Are we defined by what we do?




Sir Ken Robinson raises some very interesting prospects in this excerpt. He claims that people often define themselves based on their abilities. Are we really defined by what we do? In our communities, our families, our various social circles, it is true that a lot of our identities is defined by our actions. Not only do we define people by their jobs, for example our professors, but by the roles they play in a communal sense. Mothers are a prime example of this. Women who are mothers themselves even define a lot of who they are and their identities around the fact that they are mothers. It doesn’t matter if these women completely differ in their political views, their attitudes towards motherhood, whether they are mean or nice, haughty or humble, they are all mothers and that defines their personality and who they are to a lot of people. Their children identify them as mom, and by extension their children’s schools, the parents of their children’s friends, and people who know them to have kids may assume certain aspects of their personality because of the fact that they are mothers.

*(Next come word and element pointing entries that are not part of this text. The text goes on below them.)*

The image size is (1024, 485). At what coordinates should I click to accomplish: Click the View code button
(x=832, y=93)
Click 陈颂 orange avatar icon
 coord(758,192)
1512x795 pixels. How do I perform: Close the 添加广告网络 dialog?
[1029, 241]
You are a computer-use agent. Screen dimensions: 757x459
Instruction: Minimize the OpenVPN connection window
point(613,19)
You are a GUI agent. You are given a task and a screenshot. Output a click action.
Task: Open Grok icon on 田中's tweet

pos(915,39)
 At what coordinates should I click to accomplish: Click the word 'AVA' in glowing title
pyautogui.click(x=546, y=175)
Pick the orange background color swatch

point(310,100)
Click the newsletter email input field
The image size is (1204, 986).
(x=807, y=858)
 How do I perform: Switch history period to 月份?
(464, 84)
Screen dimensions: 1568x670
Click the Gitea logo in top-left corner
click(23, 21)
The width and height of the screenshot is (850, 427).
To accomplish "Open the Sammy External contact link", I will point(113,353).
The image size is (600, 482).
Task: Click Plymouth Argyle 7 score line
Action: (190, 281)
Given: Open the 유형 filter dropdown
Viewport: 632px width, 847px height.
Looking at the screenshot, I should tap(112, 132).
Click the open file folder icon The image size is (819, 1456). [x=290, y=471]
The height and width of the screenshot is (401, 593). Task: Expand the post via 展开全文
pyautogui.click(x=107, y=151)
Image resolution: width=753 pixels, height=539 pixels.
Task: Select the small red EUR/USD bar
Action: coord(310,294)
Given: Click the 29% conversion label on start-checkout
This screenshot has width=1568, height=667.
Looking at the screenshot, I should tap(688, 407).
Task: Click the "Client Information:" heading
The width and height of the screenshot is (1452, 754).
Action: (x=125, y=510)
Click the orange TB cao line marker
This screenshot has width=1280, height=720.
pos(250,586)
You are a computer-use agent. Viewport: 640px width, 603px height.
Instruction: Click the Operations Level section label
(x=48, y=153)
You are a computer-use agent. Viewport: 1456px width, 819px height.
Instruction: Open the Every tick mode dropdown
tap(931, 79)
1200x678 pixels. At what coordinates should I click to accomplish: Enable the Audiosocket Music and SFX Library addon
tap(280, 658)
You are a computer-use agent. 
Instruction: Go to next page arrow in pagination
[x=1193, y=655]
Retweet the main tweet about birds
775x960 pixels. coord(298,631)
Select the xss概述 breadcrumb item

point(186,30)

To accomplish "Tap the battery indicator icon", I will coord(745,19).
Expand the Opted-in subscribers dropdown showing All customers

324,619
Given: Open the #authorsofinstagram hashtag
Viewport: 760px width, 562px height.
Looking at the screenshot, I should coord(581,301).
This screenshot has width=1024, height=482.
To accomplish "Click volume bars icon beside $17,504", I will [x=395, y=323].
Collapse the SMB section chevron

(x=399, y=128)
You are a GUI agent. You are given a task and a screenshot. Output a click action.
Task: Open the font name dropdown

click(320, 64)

Robinson goes on to talk about human talents as a resource. Each of our unique abilities as people is something we can mine and put to use within our social and economic systems. Because no two humans are the same (no, not even identical twins!) each person’s ability is wholly unique and their own. Two people may be able to do the same thing, for example two good carpenters can probably build a bookshelf with equal ability, but how they approach the process from beginning to end will be fundamentally different because they are two different people, and their experience and education leading up to this point has lead them on different paths to get there. Robinson also states that people’s true talents are often hidden, or buried, just like other resources, and that it takes a bit of searching to really find them and hone them into refined skills. That is the purpose of an education like Bard is offering, to give young adults the time and resources they need in order to discover and shape their true talents. If everyone had the opportunity and the will to really look for and work on unleashing their full ability, the world would be a very different place. Many people settle for being able to do mediocre job that they can do well enough, and it pays the bills. But think of what we could do if we all really put our whole selves into what we did, using our talents and passion to make the best of it?


Rousseau claims that one of man’s natural attributes is compassion. We all have the ability for compassion, and in fact it has helped us advance as a human race. However, over time we have become more and more mechanized and less organic. This makes no sense, as we are organic beings. After seeing the efficiency of machines, we have strived to emulate them and have thus mechanized many aspects of our lives, like the public education system. Schools are running students through an “assembly line” of information and then spitting them out with a supposedly “well rounded” education of all the “essentials”. But the we are not teaching kids how to think for themselves, how to problem solve and really develop their own unique perspective on the world. We are only teaching them how to absorb information, but not how to use it.